• _Task statement_
Your answer must be an exact copy of the listing, with the images left out.

-- Data extract follows --

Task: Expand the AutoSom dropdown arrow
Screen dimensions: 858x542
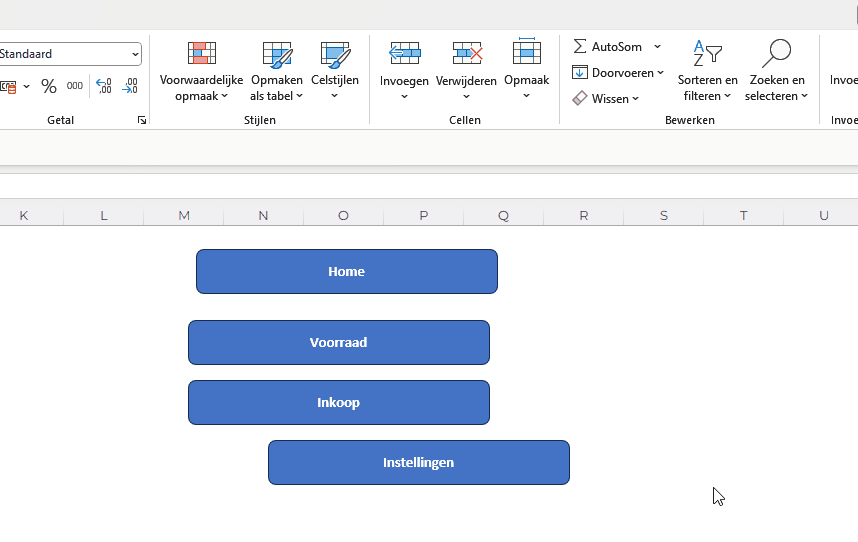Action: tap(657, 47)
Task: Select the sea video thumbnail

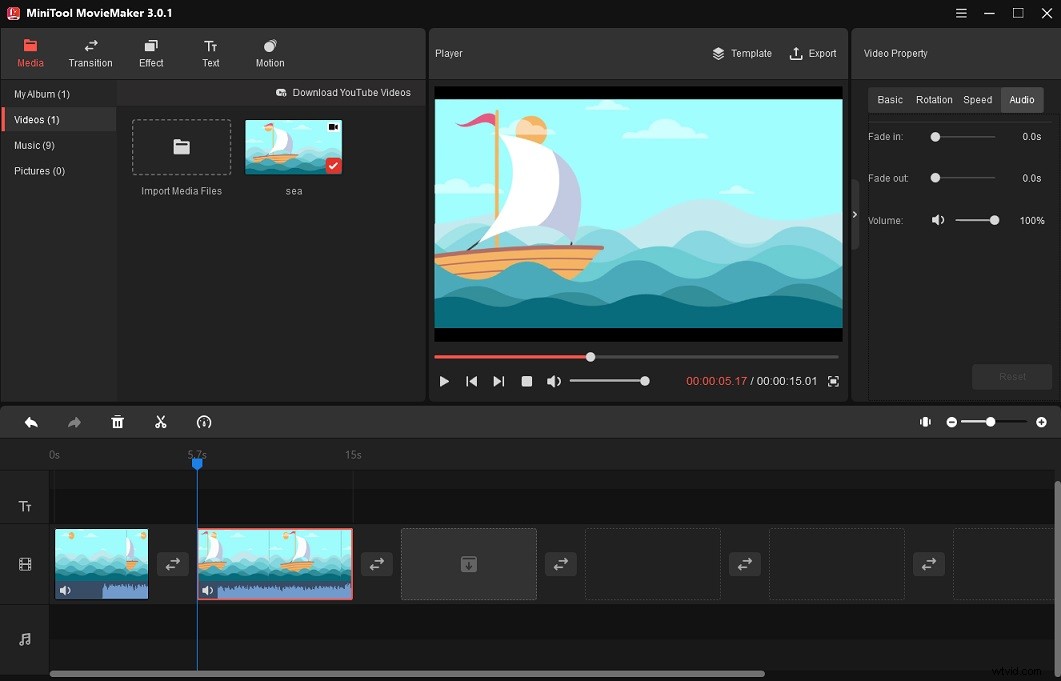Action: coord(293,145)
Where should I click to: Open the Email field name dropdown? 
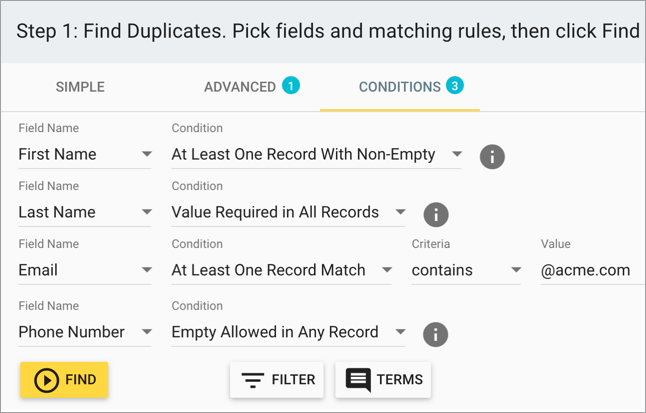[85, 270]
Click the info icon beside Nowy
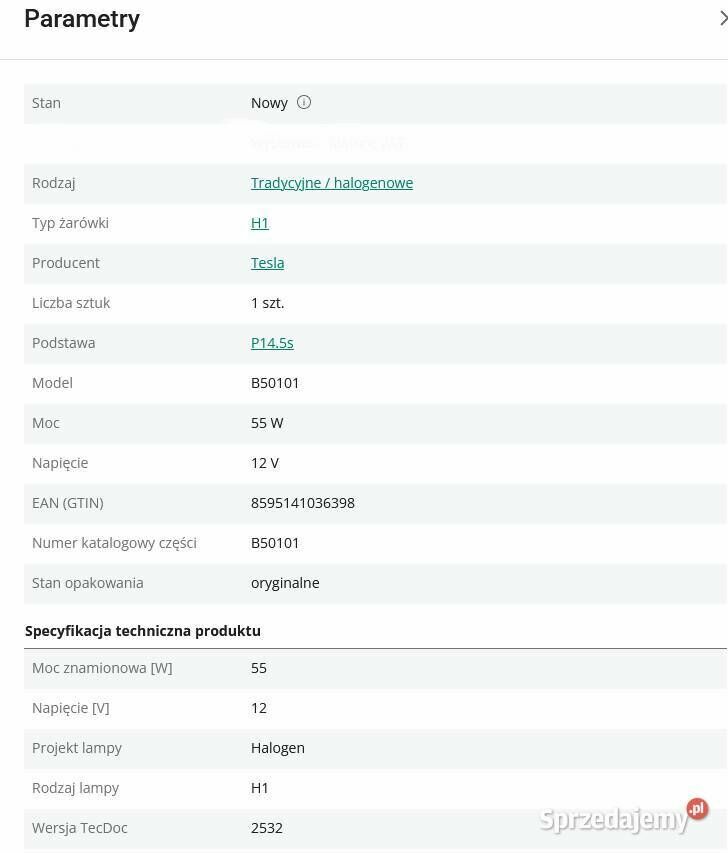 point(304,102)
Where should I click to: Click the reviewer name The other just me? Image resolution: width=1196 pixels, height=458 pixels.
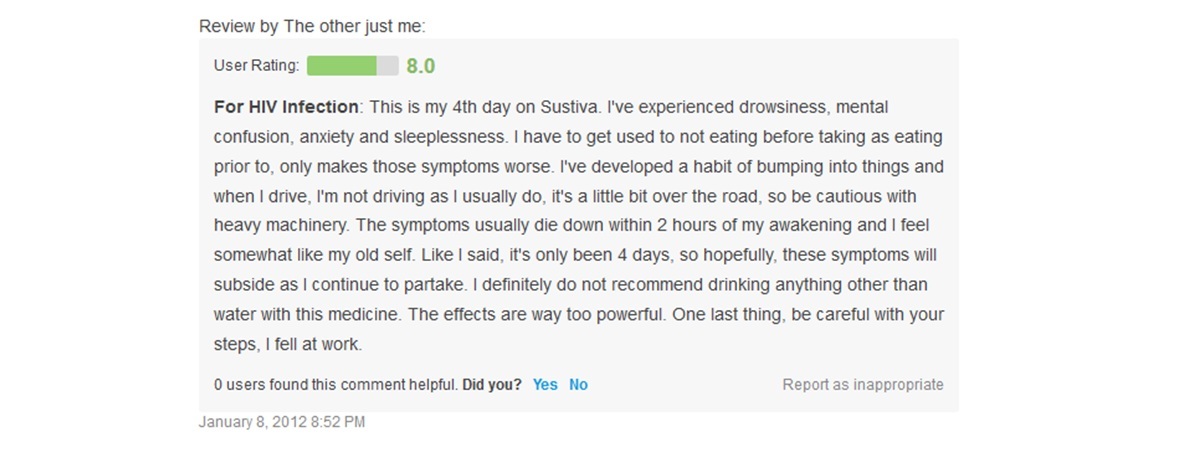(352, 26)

-- Data extract concluded --

• _Result_
Task: Expand the AutoSom dropdown arrow
Screen dimensions: 858x542
Action: tap(657, 47)
Task: Select the sea video thumbnail

Action: coord(293,145)
Where should I click to: Open the Email field name dropdown? 
[85, 270]
Click the info icon beside Nowy
 point(304,102)
Where should I click to: Click the reviewer name The other just me? Image resolution: width=1196 pixels, height=458 pixels.
(352, 26)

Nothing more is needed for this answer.